Sunday, June 19, 2011

Happy Fathers Day

After six months of not owning a computer and using my telephone, or the work computers, for occasional email access I have finally broken down and bought a little netbook. My telephone does most everything that a computer can, but using it is terribly slow and awkward. I found myself rarely answering emails, and almost never calling home. After not calling home for mothers day and Merrin's birthday I felt sufficiently guilty to go out and buy a damned computer. It has been nothing but a royal pain in the ass since I got it, of course. First of all it was all in Chinese, and the microphone would not work. After several attempts at installing an English version of Windows I gave up and put in Linux. That flew like a rock for a few days, but I still couldn't get the microphone working. I installed Skype and had a silent chat with Merrin for about an hour. Quite like the good old days, she remarked.
Now, in what seems to me to be a fairly mainstream mind state, it blows my fucking mind that I stopped talking for so long... But that's another story.
I finally broke down and went to 中关村 the biggest tech district here in Beijing and overpaid for some guy to install Windows. Now it works... Mostly.

Oh shit.
I worry that I have almost lost your attention and I haven't even said anything interesting yet.

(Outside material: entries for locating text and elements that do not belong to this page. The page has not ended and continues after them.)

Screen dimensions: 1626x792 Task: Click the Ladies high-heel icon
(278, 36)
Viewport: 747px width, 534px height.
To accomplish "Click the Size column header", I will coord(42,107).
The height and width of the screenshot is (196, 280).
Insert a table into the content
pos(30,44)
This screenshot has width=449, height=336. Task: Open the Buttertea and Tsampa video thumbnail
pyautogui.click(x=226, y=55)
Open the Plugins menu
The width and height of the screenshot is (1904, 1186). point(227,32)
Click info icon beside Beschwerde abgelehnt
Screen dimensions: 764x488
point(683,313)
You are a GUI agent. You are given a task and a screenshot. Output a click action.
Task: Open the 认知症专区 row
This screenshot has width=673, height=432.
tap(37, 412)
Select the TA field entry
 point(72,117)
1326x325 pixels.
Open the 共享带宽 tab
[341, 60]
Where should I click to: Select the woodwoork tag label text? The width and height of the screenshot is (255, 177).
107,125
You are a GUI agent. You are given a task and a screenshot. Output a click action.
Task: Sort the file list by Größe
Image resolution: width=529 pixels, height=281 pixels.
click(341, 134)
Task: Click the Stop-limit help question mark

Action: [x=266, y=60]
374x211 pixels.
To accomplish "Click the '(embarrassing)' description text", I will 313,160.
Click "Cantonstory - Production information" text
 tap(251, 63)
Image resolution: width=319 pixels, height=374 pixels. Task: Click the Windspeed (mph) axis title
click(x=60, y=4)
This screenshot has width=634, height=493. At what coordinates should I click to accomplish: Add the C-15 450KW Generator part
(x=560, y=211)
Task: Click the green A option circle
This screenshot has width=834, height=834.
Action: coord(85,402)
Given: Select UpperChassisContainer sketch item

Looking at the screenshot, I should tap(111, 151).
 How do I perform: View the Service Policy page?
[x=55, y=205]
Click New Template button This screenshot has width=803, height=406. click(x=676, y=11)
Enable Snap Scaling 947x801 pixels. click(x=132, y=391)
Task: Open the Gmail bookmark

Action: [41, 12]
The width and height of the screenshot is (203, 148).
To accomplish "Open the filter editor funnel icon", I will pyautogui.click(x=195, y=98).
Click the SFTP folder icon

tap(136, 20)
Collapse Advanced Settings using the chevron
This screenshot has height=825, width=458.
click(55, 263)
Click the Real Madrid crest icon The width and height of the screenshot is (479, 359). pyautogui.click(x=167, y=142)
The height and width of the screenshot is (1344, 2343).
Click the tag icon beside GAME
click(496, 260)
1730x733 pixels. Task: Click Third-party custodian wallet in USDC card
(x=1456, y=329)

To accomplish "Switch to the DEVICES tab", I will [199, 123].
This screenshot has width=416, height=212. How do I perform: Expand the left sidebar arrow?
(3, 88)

Ok, the last time I checked in was about three months ago. I had just left my job with the au pair company and was starting my new glamorous life as an English teacher. That's right, English with a Capital T. Lculily you hardly need to be able to speak English to get a job here in Beijing. I have met Nigerians teaching here who are incomprehensible over the clammer of your average bar. These dedicated young men, when not selling drugs at said local bars, are teaching children how to be misunderstood by English speakers everywhere.
The moral of the story is: I can teach English like a Bad Ass even though I can not spell, have no idea what the difference between a gerund and a participle is, or where to put my prepositions at.

I don't work very much of course. I spend most of my time loafing and moaning about how much my life sucks, but all and all I can't complain... If I did nobody would listen...
The little work that I do do however is pretty fun.
Let me lay it out for you. (You smell'n what I'm step'n in?)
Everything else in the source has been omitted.